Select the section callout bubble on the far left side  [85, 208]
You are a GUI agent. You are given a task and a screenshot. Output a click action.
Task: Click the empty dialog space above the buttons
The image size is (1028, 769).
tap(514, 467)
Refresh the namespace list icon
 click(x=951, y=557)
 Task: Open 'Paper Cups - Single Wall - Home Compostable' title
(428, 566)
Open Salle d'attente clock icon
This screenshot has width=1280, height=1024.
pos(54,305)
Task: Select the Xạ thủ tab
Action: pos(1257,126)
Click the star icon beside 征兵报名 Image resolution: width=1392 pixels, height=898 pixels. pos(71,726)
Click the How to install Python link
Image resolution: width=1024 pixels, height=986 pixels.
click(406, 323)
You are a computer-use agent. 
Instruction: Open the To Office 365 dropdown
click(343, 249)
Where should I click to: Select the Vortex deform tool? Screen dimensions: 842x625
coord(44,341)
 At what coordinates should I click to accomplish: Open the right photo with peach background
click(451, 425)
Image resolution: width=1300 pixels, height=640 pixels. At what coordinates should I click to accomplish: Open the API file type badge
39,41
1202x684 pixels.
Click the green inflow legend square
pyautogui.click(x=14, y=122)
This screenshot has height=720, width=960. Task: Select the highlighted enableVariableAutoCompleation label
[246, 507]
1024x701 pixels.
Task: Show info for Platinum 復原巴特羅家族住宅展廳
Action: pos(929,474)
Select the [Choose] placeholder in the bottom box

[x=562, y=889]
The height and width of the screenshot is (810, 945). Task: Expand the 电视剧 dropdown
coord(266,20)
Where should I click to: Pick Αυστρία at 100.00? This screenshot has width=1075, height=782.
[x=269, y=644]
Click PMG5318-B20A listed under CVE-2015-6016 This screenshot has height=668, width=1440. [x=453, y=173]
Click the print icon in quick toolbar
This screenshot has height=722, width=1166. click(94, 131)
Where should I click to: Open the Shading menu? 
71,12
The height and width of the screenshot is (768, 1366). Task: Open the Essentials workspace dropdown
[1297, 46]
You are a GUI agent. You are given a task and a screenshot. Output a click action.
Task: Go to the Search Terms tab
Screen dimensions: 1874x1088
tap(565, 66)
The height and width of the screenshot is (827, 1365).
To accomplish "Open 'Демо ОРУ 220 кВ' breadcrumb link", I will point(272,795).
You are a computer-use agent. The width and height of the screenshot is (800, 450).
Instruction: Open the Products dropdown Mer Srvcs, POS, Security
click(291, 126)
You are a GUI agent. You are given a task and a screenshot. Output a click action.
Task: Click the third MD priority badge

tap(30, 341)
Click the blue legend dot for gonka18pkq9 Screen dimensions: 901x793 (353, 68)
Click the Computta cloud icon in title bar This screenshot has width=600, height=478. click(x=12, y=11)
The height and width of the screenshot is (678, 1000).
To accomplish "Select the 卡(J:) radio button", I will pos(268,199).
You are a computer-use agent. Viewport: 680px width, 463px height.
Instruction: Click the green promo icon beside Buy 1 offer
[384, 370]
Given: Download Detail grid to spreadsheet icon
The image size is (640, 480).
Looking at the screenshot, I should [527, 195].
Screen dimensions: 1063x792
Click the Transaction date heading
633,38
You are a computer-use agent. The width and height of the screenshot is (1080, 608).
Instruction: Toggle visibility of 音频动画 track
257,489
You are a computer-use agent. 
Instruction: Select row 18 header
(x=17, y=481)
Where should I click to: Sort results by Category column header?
########################################
Please reproduce the material above exactly, line by line.

Select the section callout bubble on the far left side  [85, 208]
You are a GUI agent. You are given a task and a screenshot. Output a click action.
Task: Click the empty dialog space above the buttons
The image size is (1028, 769).
tap(514, 467)
Refresh the namespace list icon
 click(x=951, y=557)
 Task: Open 'Paper Cups - Single Wall - Home Compostable' title
(428, 566)
Open Salle d'attente clock icon
This screenshot has width=1280, height=1024.
pos(54,305)
Task: Select the Xạ thủ tab
Action: pos(1257,126)
Click the star icon beside 征兵报名 Image resolution: width=1392 pixels, height=898 pixels. pos(71,726)
Click the How to install Python link
Image resolution: width=1024 pixels, height=986 pixels.
click(406, 323)
You are a computer-use agent. 
Instruction: Open the To Office 365 dropdown
click(343, 249)
Where should I click to: Select the Vortex deform tool? Screen dimensions: 842x625
coord(44,341)
 At what coordinates should I click to accomplish: Open the right photo with peach background
click(451, 425)
Image resolution: width=1300 pixels, height=640 pixels. At what coordinates should I click to accomplish: Open the API file type badge
39,41
1202x684 pixels.
Click the green inflow legend square
pyautogui.click(x=14, y=122)
This screenshot has height=720, width=960. Task: Select the highlighted enableVariableAutoCompleation label
[246, 507]
1024x701 pixels.
Task: Show info for Platinum 復原巴特羅家族住宅展廳
Action: pos(929,474)
Select the [Choose] placeholder in the bottom box

[x=562, y=889]
The height and width of the screenshot is (810, 945). Task: Expand the 电视剧 dropdown
coord(266,20)
Where should I click to: Pick Αυστρία at 100.00? This screenshot has width=1075, height=782.
[x=269, y=644]
Click PMG5318-B20A listed under CVE-2015-6016 This screenshot has height=668, width=1440. [x=453, y=173]
Click the print icon in quick toolbar
This screenshot has height=722, width=1166. click(94, 131)
Where should I click to: Open the Shading menu? 
71,12
The height and width of the screenshot is (768, 1366). Task: Open the Essentials workspace dropdown
[1297, 46]
You are a GUI agent. You are given a task and a screenshot. Output a click action.
Task: Go to the Search Terms tab
Screen dimensions: 1874x1088
tap(565, 66)
The height and width of the screenshot is (827, 1365).
To accomplish "Open 'Демо ОРУ 220 кВ' breadcrumb link", I will point(272,795).
You are a computer-use agent. The width and height of the screenshot is (800, 450).
Instruction: Open the Products dropdown Mer Srvcs, POS, Security
click(291, 126)
You are a GUI agent. You are given a task and a screenshot. Output a click action.
Task: Click the third MD priority badge

tap(30, 341)
Click the blue legend dot for gonka18pkq9 Screen dimensions: 901x793 (353, 68)
Click the Computta cloud icon in title bar This screenshot has width=600, height=478. click(x=12, y=11)
The height and width of the screenshot is (678, 1000).
To accomplish "Select the 卡(J:) radio button", I will pos(268,199).
You are a computer-use agent. Viewport: 680px width, 463px height.
Instruction: Click the green promo icon beside Buy 1 offer
[384, 370]
Given: Download Detail grid to spreadsheet icon
The image size is (640, 480).
Looking at the screenshot, I should [527, 195].
Screen dimensions: 1063x792
Click the Transaction date heading
633,38
You are a computer-use agent. The width and height of the screenshot is (1080, 608).
Instruction: Toggle visibility of 音频动画 track
257,489
You are a computer-use agent. 
Instruction: Select row 18 header
(x=17, y=481)
Where should I click to: Sort results by Category column header?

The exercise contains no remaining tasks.